**Exercise requirements**
In the post about the false report of the author's death, retype everything from "Mark Twain once" down to "their own obituaries.".

**Document passage**
Rumors of my death are slightly exaggerated

2 days ago

AI hallucinations are getting ambitious.

A couple people recently emailed, asking whether the Klein bottle business was still operating after my death.

“Huh?” I thought. “I ain’t dead yet.”

After some digging, I discovered the source: an AI-generated review of The Cuckoo’s Egg circulating on Facebook. Alongside the usual synthetic praise and fabricated details, it confidently announced that I had died in May 2024.

Apparently AI has now advanced to the point where it can kill people off before they notice.

Mark Twain once wrote, “Reports of my death are greatly exaggerated.” I never expected to field-test the quote personally.

source: https://www.facebook.com/story.php?story_fbid=989939243570691&id=100076638743004

Cheers, -Cliff

Look at it from the bright side; not many people get to read their own obituaries.

  • Will this be the reason for the Stoll prize to be set up?

    Instead of a medal it should be a klein bottle of course.

Great to hear. Read Cuckoo's Egg in the 90s, was the first time I heard of the NSA (I'm neither resident nor citizen of the US, so I don't know how famous they were at the time). Are you considering annotating the Cuckoo's Egg? For example with official documents from FOIA requests?

This is the weird part of AI hallucinations and people start treating it like a verified fact after it gets repeated.

Good to hear you're doing well.

**Extracted entries**
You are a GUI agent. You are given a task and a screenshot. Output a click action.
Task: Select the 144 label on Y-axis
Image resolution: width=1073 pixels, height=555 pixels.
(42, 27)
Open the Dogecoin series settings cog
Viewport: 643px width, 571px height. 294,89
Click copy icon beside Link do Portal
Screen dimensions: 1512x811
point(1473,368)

* * *

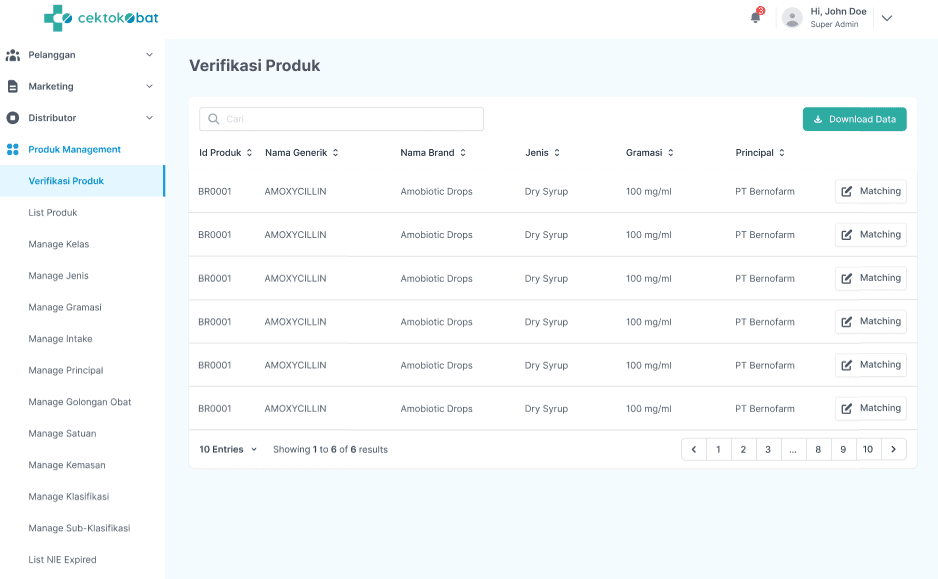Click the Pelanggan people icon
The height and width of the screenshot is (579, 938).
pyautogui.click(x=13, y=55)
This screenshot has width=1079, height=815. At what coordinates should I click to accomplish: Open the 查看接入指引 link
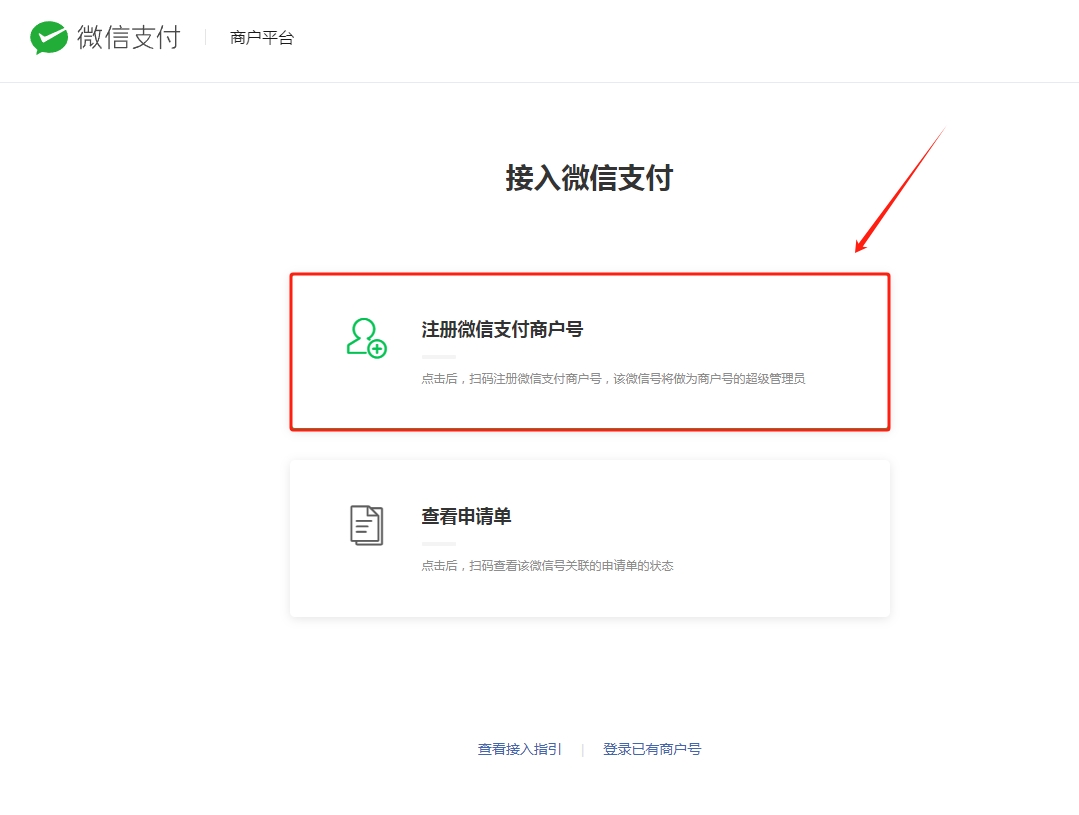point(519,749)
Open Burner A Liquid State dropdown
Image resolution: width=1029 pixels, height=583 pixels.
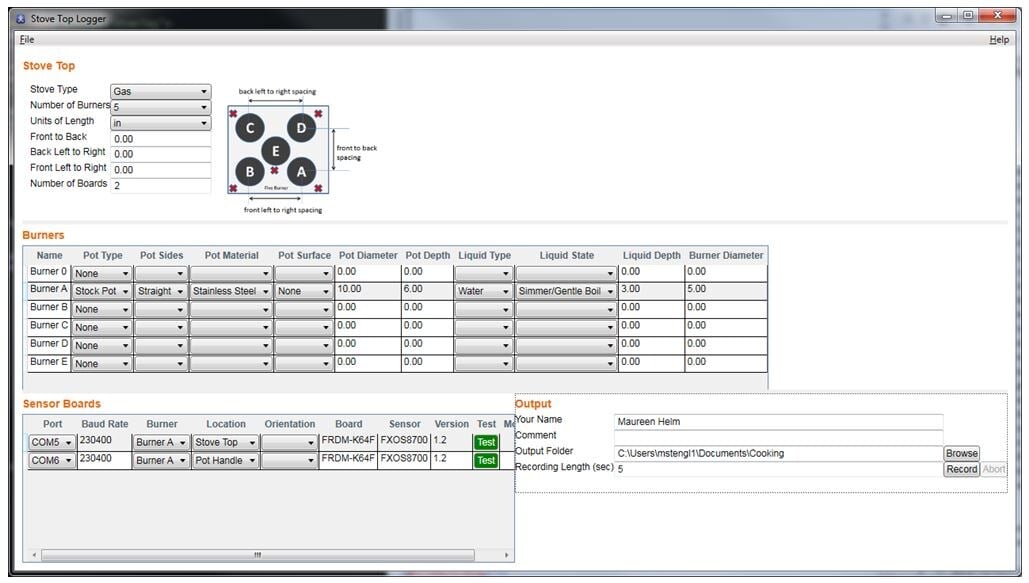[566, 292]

...

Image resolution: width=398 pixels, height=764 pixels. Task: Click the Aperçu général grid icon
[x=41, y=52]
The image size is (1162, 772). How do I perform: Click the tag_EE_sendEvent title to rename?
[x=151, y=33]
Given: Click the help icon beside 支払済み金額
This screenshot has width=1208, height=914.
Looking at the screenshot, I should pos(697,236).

**Final answer**
Mark Twain once wrote, “Reports of my death are greatly exaggerated.” I never expected to field-test the quote personally.

source: https://www.facebook.com/story.php?story_fbid=989939243570691&id=100076638743004

Cheers, -Cliff

Look at it from the bright side; not many people get to read their own obituaries.